The matter could be referred to Ambulance Victoria or the Office of the Health Services Commissioner as a complaint regarding the standard of care. Presumably that would be investigated and the critical issue would be what factors did the paramedics think about or consider when deciding to accept the advice of the bystanders? On this point it is worth going back, again to the notes associated with the Guideline which say:

Ambulance crews must clearly record full details of the information given to them and the basis for their decision regarding resuscitation on the PCR. This is particularly important in circumstances where a copy of the Refusal of Treatment Certificate has not been sighted as it will serve if necessary as evidence of their good faith.

It seems that the paramedics here applied their guideline that says “… the attending Ambulance crew … may accept in good faith the advice of those present at the scene” that there is in place a refusal of treatment certificate.

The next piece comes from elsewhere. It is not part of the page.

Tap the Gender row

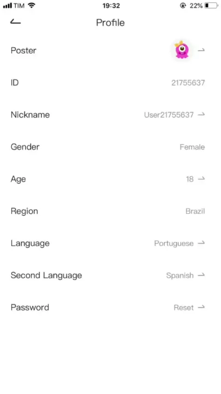tap(111, 147)
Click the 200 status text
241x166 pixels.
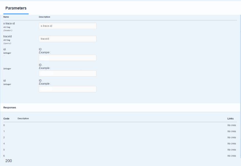coord(9,161)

What we don’t know is the “details of the information given to them and the basis for their decision regarding resuscitation”. The fact that the patient was ‘elderly’ is not legally relevant but I’m sure it is in day to day life. If we go back to the Act however a refusal of treatment certificate is meant to be in a particular form, witnessed by a medical practitioner and ‘another person’ (s 5) and relate to a current condition.

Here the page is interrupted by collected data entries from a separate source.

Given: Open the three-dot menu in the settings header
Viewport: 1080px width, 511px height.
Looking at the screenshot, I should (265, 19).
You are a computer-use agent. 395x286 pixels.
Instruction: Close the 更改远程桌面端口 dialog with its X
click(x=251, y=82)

Withholding resuscitation on the basis that you think the patient is ‘elderly’ and that resuscitation is unlikely to be effective and a bystander appears to concur is not acting on a good faith belief that there is a refusal of treatment certificate in place. Paramedics should ask the bystander if they can name either the doctor or the ‘other person’ who was the witness – perhaps it was the bystander themselves? And ask ‘what condition are they suffering from’; again to refer to the guideline “When ceasing or withholding resuscitative efforts in these circumstances the attending Ambulance or MICA Paramedic needs to be satisfied that the Pt’s cardiac arrest is most likely due to this current condition” and you couldn’t do that without at least asking what that condition was or observing evidence around them to show that they were suffering from a chronic condition that is likely to be the cause of their current cardiac arrest.

As noted above patients also have a common law right to refuse treatment but that does not extend to the bystander refusing treatment. To rely on that there would need to be some evidence but it need not be in a particular form – a card carried in the wallet (see Malette v Shulman (1990) 72 O.R. (2d) 417 (Ontaria, Canada) or in my view, a tattoo across the chest, is effective to indicate that CPR is refused.

We are, in effect, told that resuscitation was terminated when paramedics accepted, in good faith, that a refusal of treatment certificate was in place. That is defensible provided there is some evidence to accept that assertion. I would advise paramedics in that situation to ask questions about when the certificate was signed, in whose presence and with respect to what condition. If those questions can’t be answered or if the cardiac arrest is due to some other condition then resuscitation should be continued; unless there is clear evidence of a common law refusal which would need to be something that evidences it was this patient’s wish not to be subject to this treatment. That ‘something’ does not have to be in any particular form.

If this treatment was withheld improperly, and someone wanted to complain, I can’t see there would be any criminal or civil liability unless the evidence was that the patient would, more likely than not, have recovered if CPR had continued. The matter may be subject to internal investigation and ‘counselling’ if the paramedics could not demonstrate that they had seriously considered issues relevant to the Refusal of Treatment certificate, issues such as where was it signed, before whom and for what condition.